_Instructions to follow_.
Up to and including the line with "Portada (51, 117)", please reproduce the lines below exactly, beginning with the first.

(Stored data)
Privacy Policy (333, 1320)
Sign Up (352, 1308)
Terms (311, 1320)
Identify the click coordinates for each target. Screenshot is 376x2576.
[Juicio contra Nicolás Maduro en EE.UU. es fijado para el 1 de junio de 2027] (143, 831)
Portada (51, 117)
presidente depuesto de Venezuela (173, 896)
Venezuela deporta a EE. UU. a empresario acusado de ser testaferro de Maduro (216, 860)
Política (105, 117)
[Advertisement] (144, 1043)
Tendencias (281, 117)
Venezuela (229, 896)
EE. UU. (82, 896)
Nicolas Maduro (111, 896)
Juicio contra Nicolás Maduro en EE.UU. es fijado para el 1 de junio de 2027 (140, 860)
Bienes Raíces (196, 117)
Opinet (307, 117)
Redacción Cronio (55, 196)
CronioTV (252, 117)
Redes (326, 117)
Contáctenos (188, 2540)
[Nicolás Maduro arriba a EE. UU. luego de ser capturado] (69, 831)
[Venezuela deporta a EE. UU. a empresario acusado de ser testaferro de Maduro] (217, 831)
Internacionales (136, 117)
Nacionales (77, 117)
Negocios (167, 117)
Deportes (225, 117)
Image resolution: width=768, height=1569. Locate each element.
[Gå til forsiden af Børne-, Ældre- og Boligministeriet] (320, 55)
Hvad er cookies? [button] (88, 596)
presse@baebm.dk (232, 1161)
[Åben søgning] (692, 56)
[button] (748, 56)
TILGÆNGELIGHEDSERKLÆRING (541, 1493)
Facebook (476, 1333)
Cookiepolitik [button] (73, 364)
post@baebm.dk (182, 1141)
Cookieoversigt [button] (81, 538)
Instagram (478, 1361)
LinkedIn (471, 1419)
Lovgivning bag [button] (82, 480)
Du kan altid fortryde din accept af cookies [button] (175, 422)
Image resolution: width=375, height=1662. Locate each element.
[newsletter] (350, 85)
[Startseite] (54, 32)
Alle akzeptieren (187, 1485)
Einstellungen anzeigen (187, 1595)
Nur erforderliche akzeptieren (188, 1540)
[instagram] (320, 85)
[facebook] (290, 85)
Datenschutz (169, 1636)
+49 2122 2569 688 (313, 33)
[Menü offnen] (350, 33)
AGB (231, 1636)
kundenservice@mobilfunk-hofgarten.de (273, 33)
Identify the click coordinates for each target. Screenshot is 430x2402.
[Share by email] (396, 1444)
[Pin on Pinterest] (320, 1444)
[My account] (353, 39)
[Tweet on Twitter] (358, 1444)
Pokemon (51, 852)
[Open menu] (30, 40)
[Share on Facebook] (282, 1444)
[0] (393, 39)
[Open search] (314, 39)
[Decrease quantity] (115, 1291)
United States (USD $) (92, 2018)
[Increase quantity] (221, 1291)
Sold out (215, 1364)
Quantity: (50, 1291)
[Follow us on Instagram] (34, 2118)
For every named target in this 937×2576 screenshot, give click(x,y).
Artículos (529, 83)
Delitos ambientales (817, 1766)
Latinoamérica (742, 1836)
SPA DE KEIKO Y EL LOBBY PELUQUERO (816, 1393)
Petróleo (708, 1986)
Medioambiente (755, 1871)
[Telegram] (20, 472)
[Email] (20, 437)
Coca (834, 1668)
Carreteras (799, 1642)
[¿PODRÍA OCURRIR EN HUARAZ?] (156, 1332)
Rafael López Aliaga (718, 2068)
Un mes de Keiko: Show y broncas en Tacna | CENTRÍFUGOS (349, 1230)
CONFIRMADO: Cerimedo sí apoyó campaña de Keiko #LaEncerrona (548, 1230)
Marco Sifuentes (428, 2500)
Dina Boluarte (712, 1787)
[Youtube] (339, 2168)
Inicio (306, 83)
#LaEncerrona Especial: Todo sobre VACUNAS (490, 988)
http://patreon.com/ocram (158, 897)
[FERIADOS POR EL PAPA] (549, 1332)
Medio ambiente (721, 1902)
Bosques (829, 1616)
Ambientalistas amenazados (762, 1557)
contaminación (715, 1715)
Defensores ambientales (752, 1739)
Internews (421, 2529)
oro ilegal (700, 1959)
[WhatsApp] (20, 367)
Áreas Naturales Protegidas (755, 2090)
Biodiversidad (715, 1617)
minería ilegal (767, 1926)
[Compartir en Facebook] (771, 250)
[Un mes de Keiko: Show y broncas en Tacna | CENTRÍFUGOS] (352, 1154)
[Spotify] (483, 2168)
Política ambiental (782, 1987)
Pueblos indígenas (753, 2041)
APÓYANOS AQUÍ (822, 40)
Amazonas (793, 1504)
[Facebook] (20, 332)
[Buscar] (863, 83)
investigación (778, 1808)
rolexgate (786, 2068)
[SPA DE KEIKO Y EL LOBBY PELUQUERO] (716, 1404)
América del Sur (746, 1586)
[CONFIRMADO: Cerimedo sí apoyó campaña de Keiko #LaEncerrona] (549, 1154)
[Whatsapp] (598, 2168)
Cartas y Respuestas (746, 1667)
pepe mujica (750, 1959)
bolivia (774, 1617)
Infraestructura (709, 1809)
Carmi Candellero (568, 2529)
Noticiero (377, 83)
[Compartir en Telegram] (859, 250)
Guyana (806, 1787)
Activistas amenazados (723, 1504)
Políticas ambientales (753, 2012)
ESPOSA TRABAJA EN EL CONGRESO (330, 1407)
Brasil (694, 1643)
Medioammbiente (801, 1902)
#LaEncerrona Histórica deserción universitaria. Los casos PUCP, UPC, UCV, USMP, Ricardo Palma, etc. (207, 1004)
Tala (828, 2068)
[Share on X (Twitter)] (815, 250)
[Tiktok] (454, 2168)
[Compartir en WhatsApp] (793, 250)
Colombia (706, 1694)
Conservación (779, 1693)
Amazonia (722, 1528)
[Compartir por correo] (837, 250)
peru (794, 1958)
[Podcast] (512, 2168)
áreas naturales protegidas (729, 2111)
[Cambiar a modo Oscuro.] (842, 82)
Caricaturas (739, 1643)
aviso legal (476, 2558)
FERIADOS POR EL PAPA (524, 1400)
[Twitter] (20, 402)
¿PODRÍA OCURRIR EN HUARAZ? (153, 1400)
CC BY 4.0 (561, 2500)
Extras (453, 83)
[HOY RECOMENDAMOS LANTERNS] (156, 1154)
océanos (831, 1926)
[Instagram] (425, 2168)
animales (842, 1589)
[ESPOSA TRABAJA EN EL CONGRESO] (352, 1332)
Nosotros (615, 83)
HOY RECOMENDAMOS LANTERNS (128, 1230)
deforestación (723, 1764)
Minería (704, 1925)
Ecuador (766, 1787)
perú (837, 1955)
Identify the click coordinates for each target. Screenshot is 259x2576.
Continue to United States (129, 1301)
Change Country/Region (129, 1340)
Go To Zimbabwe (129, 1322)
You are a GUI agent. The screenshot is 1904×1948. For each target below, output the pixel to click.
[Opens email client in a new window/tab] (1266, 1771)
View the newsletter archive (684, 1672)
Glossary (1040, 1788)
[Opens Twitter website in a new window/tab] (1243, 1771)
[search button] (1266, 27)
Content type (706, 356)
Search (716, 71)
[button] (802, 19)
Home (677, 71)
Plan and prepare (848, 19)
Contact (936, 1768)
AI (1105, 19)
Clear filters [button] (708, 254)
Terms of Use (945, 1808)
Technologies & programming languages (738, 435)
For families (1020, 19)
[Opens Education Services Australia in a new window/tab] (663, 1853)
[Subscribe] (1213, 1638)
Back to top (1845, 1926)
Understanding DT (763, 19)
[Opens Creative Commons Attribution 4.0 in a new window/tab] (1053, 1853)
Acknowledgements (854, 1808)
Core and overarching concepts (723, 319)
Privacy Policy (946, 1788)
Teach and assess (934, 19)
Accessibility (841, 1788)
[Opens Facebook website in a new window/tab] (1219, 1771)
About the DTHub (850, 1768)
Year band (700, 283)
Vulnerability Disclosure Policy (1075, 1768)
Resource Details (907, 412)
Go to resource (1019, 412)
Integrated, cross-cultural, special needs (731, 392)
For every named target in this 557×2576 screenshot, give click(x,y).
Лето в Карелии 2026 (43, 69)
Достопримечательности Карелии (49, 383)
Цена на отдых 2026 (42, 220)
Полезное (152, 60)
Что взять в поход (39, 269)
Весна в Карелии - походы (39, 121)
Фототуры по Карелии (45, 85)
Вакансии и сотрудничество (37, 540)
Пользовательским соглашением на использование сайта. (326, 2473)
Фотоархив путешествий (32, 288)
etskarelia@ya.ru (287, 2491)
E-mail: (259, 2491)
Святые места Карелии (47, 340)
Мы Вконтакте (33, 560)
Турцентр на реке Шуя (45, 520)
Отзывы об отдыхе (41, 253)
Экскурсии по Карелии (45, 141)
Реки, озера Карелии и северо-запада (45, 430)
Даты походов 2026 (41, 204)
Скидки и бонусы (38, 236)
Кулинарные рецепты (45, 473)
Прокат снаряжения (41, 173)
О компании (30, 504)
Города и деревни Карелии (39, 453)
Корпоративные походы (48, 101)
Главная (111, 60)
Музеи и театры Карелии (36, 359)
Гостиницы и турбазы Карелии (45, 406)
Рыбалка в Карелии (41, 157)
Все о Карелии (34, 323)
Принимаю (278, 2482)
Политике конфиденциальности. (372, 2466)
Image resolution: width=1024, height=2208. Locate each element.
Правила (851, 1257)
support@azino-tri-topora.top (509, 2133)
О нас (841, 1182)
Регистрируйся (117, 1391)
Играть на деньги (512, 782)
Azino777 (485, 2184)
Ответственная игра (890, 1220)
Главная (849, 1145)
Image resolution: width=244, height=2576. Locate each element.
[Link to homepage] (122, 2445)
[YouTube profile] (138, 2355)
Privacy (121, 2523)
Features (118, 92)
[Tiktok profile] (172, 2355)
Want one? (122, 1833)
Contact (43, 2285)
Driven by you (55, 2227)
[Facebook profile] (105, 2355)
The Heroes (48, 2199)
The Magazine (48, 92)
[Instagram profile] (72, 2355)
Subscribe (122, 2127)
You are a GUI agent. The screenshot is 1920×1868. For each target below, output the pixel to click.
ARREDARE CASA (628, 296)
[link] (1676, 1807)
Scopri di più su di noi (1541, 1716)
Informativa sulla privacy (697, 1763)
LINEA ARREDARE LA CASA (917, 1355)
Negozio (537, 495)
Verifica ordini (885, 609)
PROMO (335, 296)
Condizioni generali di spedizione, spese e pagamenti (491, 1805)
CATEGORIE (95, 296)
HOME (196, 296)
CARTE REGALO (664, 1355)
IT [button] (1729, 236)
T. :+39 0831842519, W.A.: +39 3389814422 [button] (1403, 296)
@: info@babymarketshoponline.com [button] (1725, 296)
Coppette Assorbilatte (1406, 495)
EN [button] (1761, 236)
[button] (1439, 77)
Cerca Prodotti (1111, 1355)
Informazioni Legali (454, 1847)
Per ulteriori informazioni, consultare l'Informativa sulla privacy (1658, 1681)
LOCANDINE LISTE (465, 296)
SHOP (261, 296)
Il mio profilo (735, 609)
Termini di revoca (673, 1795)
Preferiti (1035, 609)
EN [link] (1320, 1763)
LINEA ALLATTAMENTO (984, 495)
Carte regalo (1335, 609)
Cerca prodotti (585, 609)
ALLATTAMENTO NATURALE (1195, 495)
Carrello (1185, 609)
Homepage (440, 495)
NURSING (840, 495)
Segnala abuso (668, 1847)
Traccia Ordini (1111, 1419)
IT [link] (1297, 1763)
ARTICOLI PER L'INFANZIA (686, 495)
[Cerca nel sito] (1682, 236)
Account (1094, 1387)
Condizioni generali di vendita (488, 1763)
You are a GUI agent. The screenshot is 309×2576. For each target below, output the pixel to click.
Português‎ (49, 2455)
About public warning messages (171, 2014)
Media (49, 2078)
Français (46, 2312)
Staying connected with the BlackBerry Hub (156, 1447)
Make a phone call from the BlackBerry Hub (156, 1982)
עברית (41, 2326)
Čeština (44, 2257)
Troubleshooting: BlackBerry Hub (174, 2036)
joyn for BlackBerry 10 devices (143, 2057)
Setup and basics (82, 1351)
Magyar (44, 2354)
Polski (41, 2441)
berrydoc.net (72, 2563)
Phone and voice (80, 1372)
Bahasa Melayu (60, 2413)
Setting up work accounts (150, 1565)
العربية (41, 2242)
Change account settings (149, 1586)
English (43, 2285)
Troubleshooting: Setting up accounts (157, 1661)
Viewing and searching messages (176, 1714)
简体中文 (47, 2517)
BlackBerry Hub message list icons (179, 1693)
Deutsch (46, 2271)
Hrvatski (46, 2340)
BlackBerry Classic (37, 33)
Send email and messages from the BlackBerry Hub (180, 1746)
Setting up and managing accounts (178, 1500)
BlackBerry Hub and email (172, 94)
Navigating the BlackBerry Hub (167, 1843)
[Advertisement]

_Reply to the exercise_.
Privacy Policy (333, 1320)
Sign Up (352, 1308)
Terms (311, 1320)
Identify the click coordinates for each target. Screenshot is 376x2576.
[Juicio contra Nicolás Maduro en EE.UU. es fijado para el 1 de junio de 2027] (143, 831)
Portada (51, 117)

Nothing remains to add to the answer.